Anyway, as part of a research project, I am interested in detecting whether some clients are hosted behind a CGNAT. The only information I have access to is the source IP address as observed by my server and traceroutes from the clients to my server at a random interval. I do not have a ground truth to validate the quality of my inferences, which makes the problem even more challenging. I thought the best way to get a better understanding of what I could potentially observe from my traceroute is to ask directly the people behind those configurations, so I am hoping that there are people that might have answers to my questions on this Subreddit!

I have started by eyeballing my traceroutes and noticed a few interesting patterns that I would like to validate:

1) Observing two different sets of private IP addresses (e.g. 192.x.x.x followed by 10.x.x.x) does not always imply the existence of a CGNAT. Clients can configure their NAT the way they want, and large networks such as companies are sometimes leveraging those IP addresses to set up their own topology.

2) The number of clients is exponentially higher behind a CGNAT than behind a standard customer NAT resulting in a more complex IP-level topology before the first public IP address observed by a traceroute.

3) It is possible to configure the routers between the router doing the client NAT translation and the one doing the carrier-grade NAT translation with public IP address, but it is very unlikely and defeats the purpose of CGNATing (reducing public IP address used).

4) It is safe to say that every private IP address at the beginning of a traceroute correspond to routers and devices that are hosted by the AS of the source IP address observed by my server.

5) Building on 4 and 5, that means by extension that detecting CGNAT requires only to look at the private IP addresses portion of my traceroute.

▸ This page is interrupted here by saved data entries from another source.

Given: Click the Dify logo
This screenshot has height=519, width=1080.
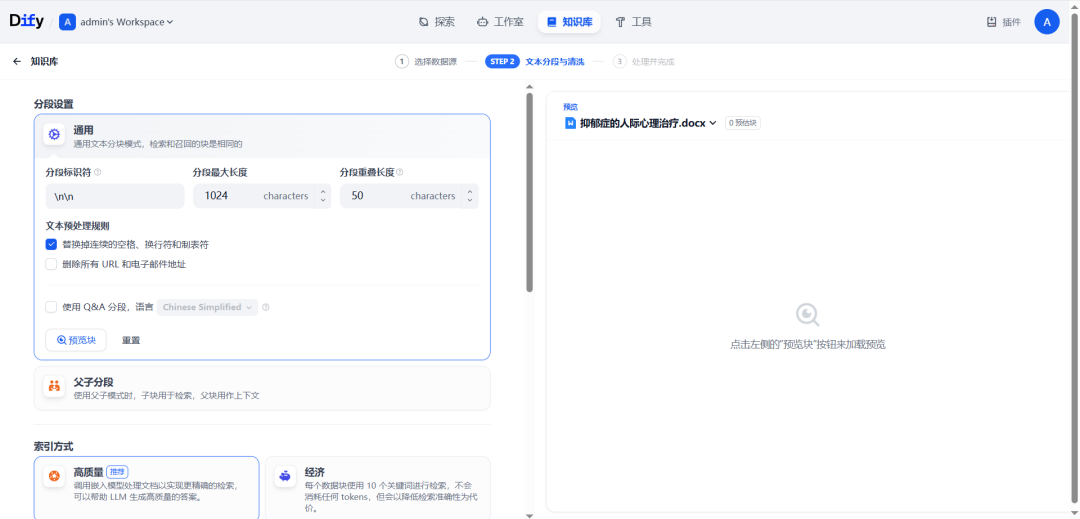Looking at the screenshot, I should click(x=27, y=21).
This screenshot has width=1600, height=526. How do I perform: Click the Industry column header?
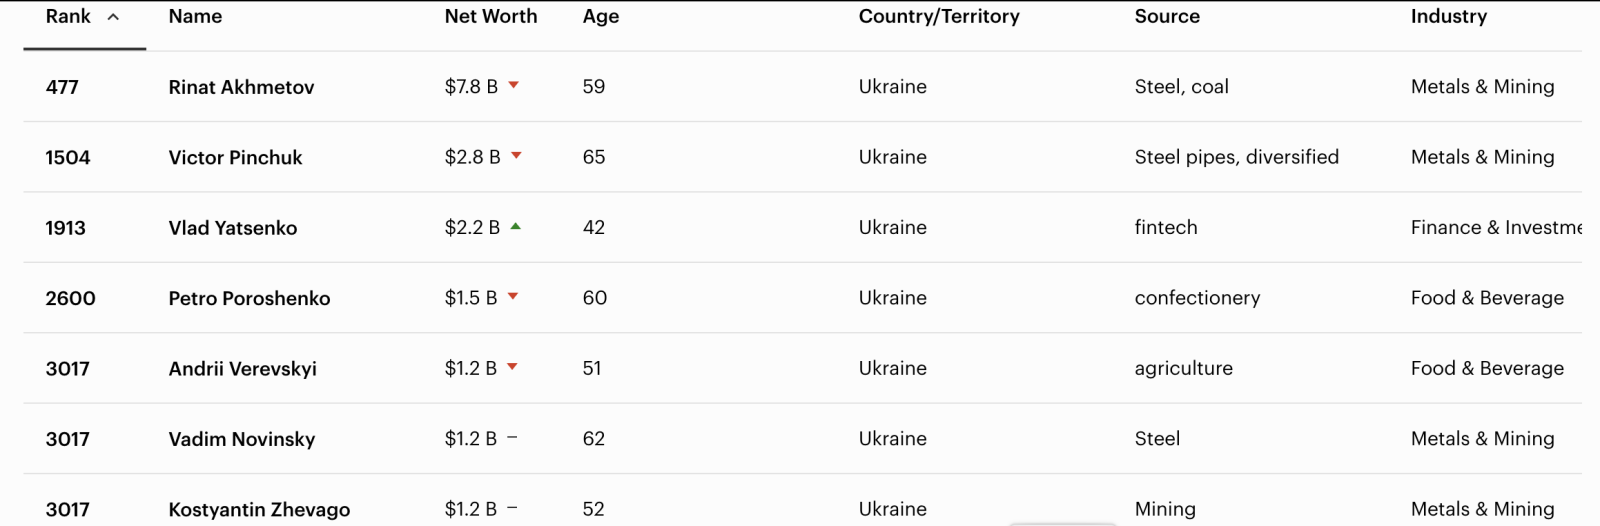(1448, 17)
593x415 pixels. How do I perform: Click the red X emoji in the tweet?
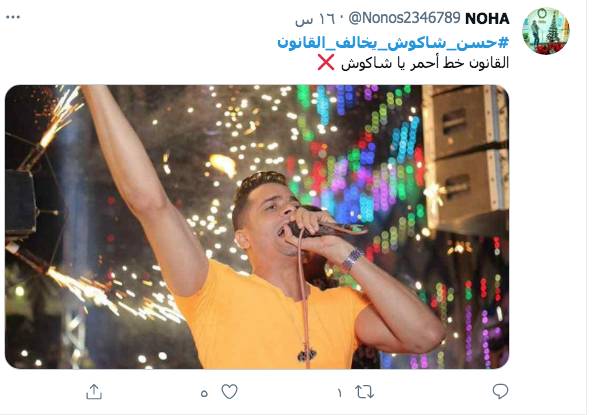coord(326,63)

6) Assuming that I could run traceroute measurements from all the devices behind a CGNAT and that we had no shenanigans from my traceroute measurements. I can build a graph $G$ where the nodes are the first few private IP addresses and the first public IP address of a set of traceroute, and the edges are corresponding to adjacent hops. A CGNAT deployment would result in a tree-like structure where the first layer would consist of the client premise NAT, the second layer would be the internal topology of the ISP, the third layer would funnel toward the ingress of the routers hosting the IP addresses used for the CGNAT pooling (i.e. the public addresses observed by my server).

Do those assumptions make sense? As people deploying CGNAT in the wild, what are your expectations from this set of measurements? I would love to hear all of your opinions!

Thanks in advance, and thanks again to this Subreddit for helping me to better understand a lot of networking concepts through the prism of the operators (versus pure academic reading)!